**Exercise:** Leave the pictures in the listing below aside and reproduce exactly the lines starting with the one with "Click Get started 14-day free trial button" and going on through the one with "693x1500 pixels. How", both ends included.

**Source records:**

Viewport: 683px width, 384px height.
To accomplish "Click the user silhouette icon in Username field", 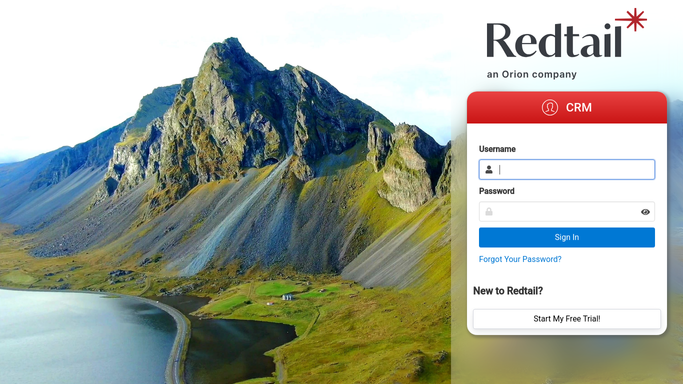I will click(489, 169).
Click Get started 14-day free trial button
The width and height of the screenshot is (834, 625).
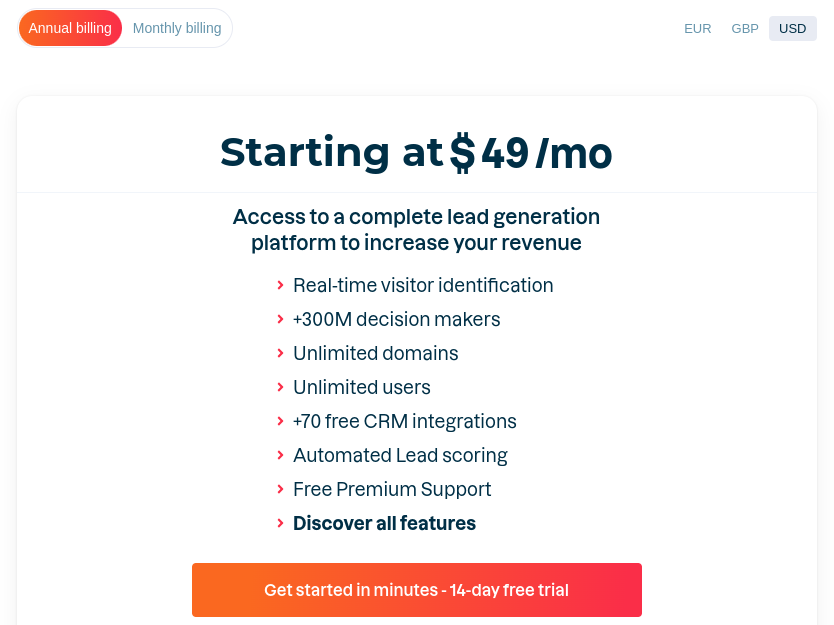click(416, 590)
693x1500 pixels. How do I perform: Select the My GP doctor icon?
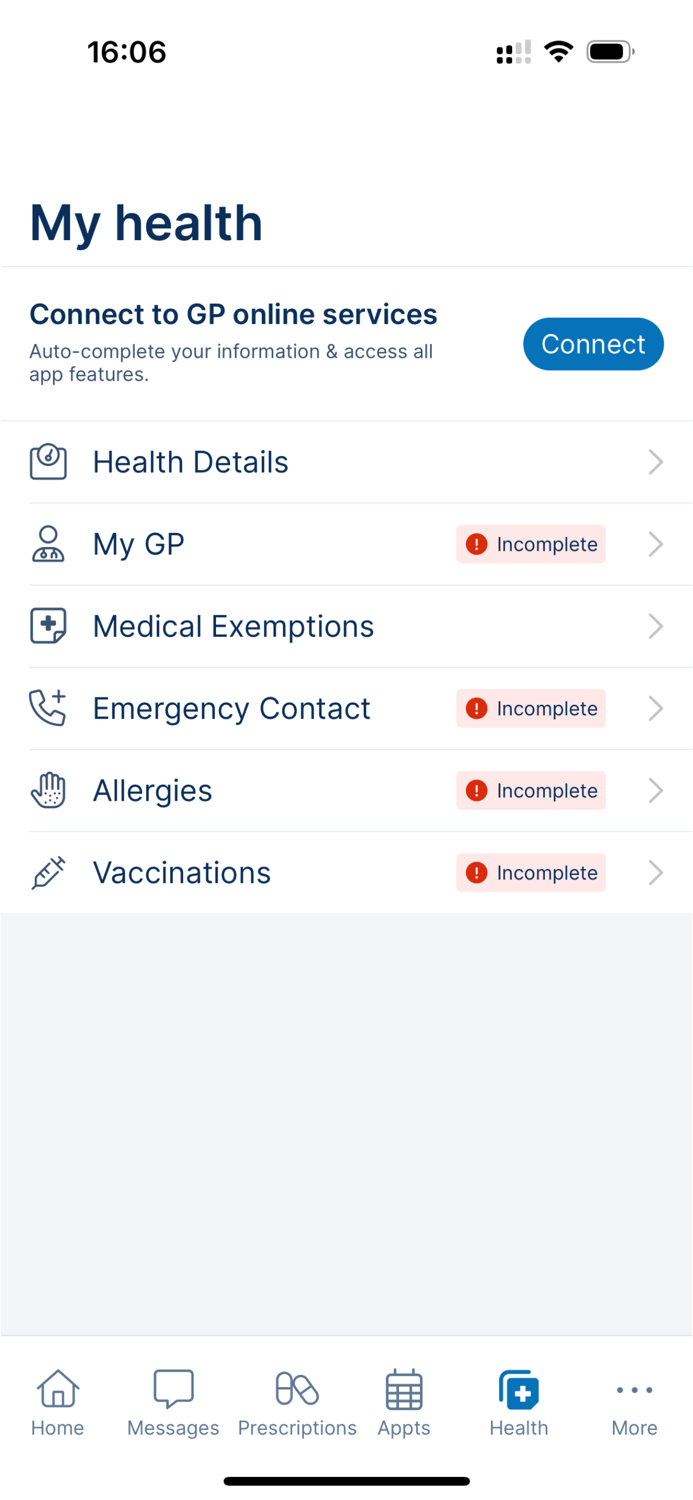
==
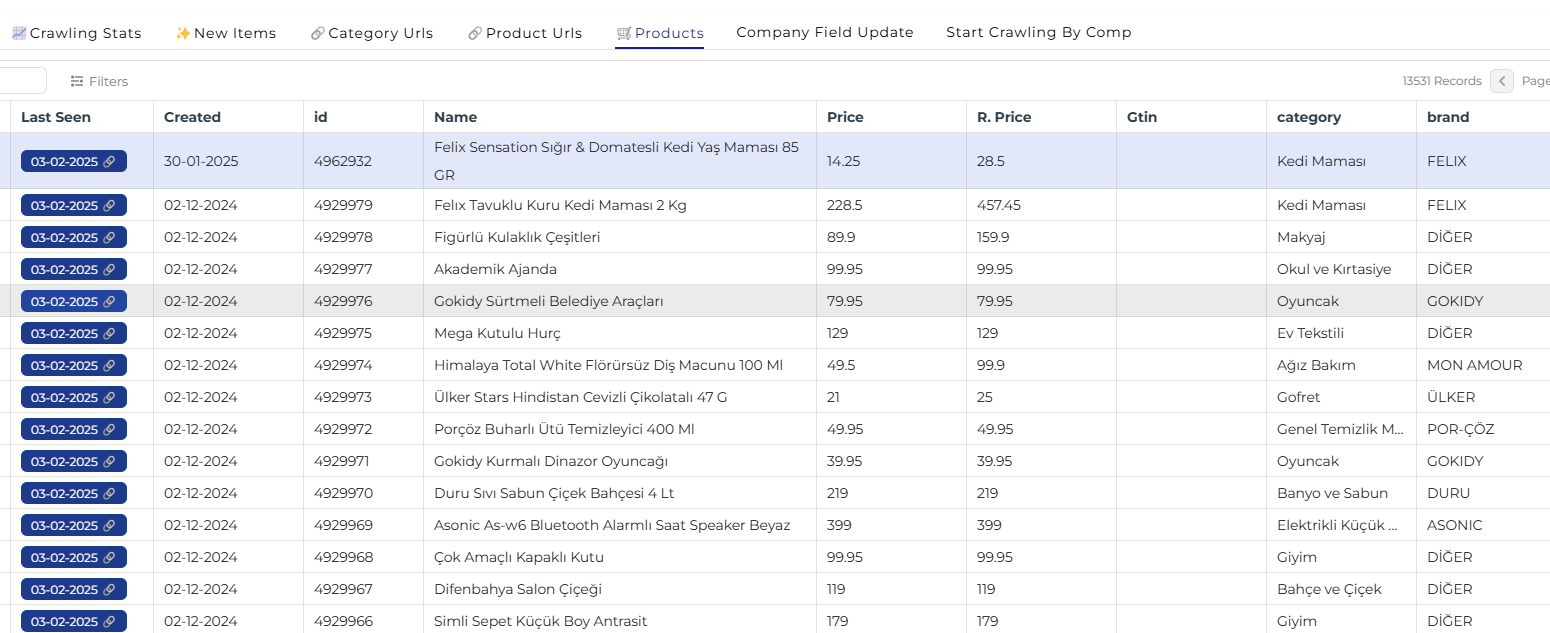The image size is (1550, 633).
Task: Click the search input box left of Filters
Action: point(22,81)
...
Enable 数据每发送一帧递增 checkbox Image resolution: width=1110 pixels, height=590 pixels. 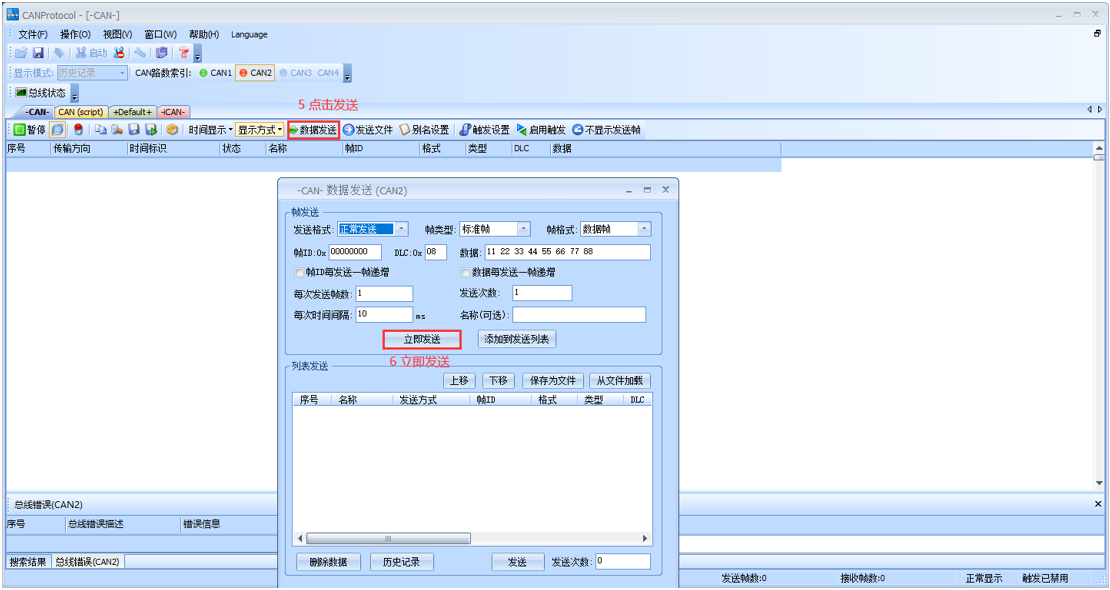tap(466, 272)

**Solution to this task:**
Click Get started 14-day free trial button
The width and height of the screenshot is (834, 625).
click(416, 590)
693x1500 pixels. How do I perform: Select the My GP doctor icon?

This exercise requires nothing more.